James Award orchestre le fracas du Débarquement sur vinyle avec « Le Jour Le Plus Long » en 1962.

Une marche militaire sur les sillons du souvenir

En 1962, la France découvre sur ses platines une version orchestrale du « Jour le Plus Long ». Le disque sort sous le nom de James Award, à la tête d’un chœur et d’un orchestre. Il accompagne la sortie du film du même nom, fresque monumentale sur le Débarquement du 6 juin 1944. Le vinyle est publié en France dans un format 45 tours. Deux titres. Deux ambiances : « Le Jour Le Plus Long » et « March Blues ».

Le film, superproduction franco-américaine, sort au cinéma en septembre. La bande-son originale est signée Paul Anka pour les paroles, Maurice Jarre pour l’adaptation française, et Mitch Miller dans sa version anglaise. Mais sur ce disque, ce n’est pas la version officielle. C’est une interprétation, arrangée pour un orchestre populaire. Une transposition instrumentale, martiale et solennelle.

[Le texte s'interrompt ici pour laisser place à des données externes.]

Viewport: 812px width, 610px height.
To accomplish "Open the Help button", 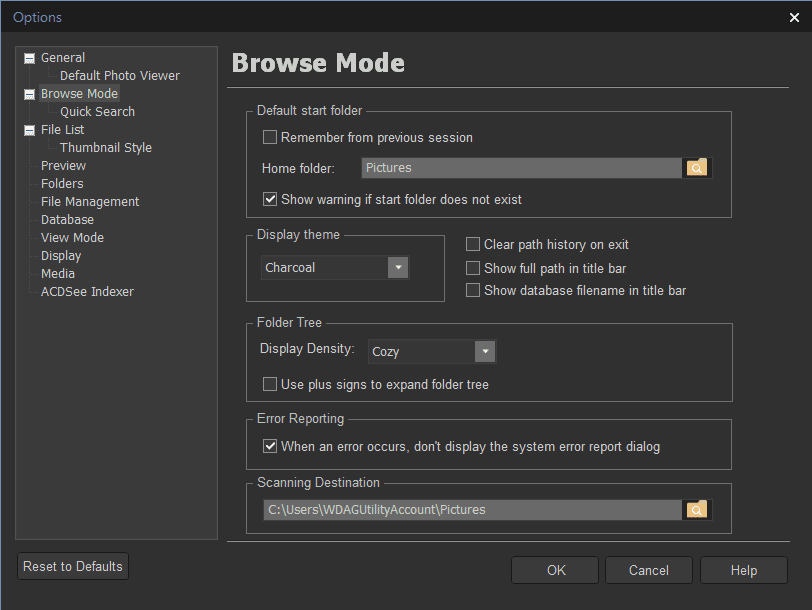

Des cuivres pour la mémoire

Le disque vise le grand public. À la radio, dans les foires, le morceau devient identifiable. Il ne s’agit pas de la bande originale mais d’une version alternative. Le nom James Award reste mystérieux. Aucun visage. Pas de biographie. Un pseudonyme. Une façade pour une formation studio montée pour l’occasion. L’orchestre livre une interprétation solide. La marche est appuyée. Le chœur ponctue. Le souvenir du D-Day trouve un écho musical sur microsillons.

A – Le Jour Le Plus Long

« Le Jour Le Plus Long » est une marche solennelle. L’introduction s’ouvre sur des roulements de caisse claire. Les cuivres prennent le relais. Une fanfare structurée, presque militaire. Le thème est simple, répétitif. Il accompagne les images mentales d’un débarquement sous tension. Sur les ondes, le morceau se répand. Il est parfois diffusé au moment des commémorations. Il s’impose comme un rappel sonore d’un moment décisif de l’histoire contemporaine.

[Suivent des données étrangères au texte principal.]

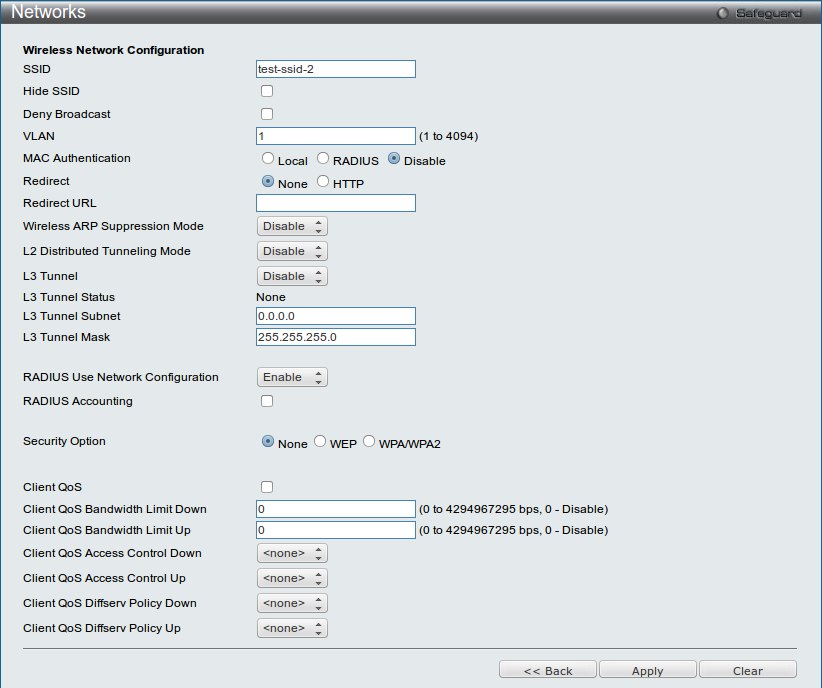The height and width of the screenshot is (688, 822).
Task: Check the Deny Broadcast checkbox
Action: (267, 114)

L’interprétation par James Award ne cherche pas l’innovation. Elle suit la trame originale, mais avec des arrangements adaptés à un public populaire. La prise de son met en avant les pupitres de cuivres et les percussions. Pas de paroles sur ce pressage. Seulement l’harmonie d’ensemble. Une évocation orchestrale, destinée autant aux nostalgiques qu’aux amateurs de musique de film.

Face B, changement de décor. « March Blues » s’écarte de l’univers militaire. Le tempo reste marqué, mais le ton devient plus jazzy. Les percussions sont plus souples. La ligne de basse se détache. Un saxophone esquisse des motifs plus libres. L’orchestre s’autorise une respiration. Le morceau conserve une structure carrée, mais glisse vers une ambiance plus urbaine. Plus détendue.

Ce contraste avec la face A permet d’équilibrer le disque. « March Blues » n’est pas un simple complément. C’est un morceau à part entière, moins connu, mais révélateur des possibilités stylistiques de la formation studio. La signature James Award reste la seule indication. Aucun soliste mis en avant. Le disque ne donne pas d’autres indices. Juste ces deux morceaux, gravés dans le sillon, en pleine année 1962.

James Award, silhouette fantôme derrière une marche mémorielle.

Le Jour Le Plus Long, film réalisé par Ken Annakin, Andrew Marton et Bernhard Wicki, sort en 1962. Adapté du livre de Cornelius Ryan, il met en scène le Débarquement en Normandie du 6 juin 1944, avec un casting international. La musique originale, composée par Paul Anka et adaptée en plusieurs versions selon les pays, devient rapidement associée à l’image du film. Ce 45 tours, publié en France, n’utilise pas la version du film. Il propose une adaptation parallèle.

Un projet anonyme

Le nom James Award n’apparaît dans aucune autre production connue. Il s’agit vraisemblablement d’un pseudonyme collectif pour une formation de studio. Le disque, édité en France, semble destiné au marché local, surfant sur la popularité du film. Il est distribué dans les bacs en fin d’année 1962, sans grande campagne de promotion. Peu d’informations circulent sur sa production. Il devient un objet curieux, à la frontière entre musique militaire, illustration sonore et hommage patriotique.

Ce vinyle reste un témoin sonore d’une époque où la musique servait aussi à raviver la mémoire. Deux pistes. Un nom d’emprunt. Une trace orchestrale du fracas du siècle.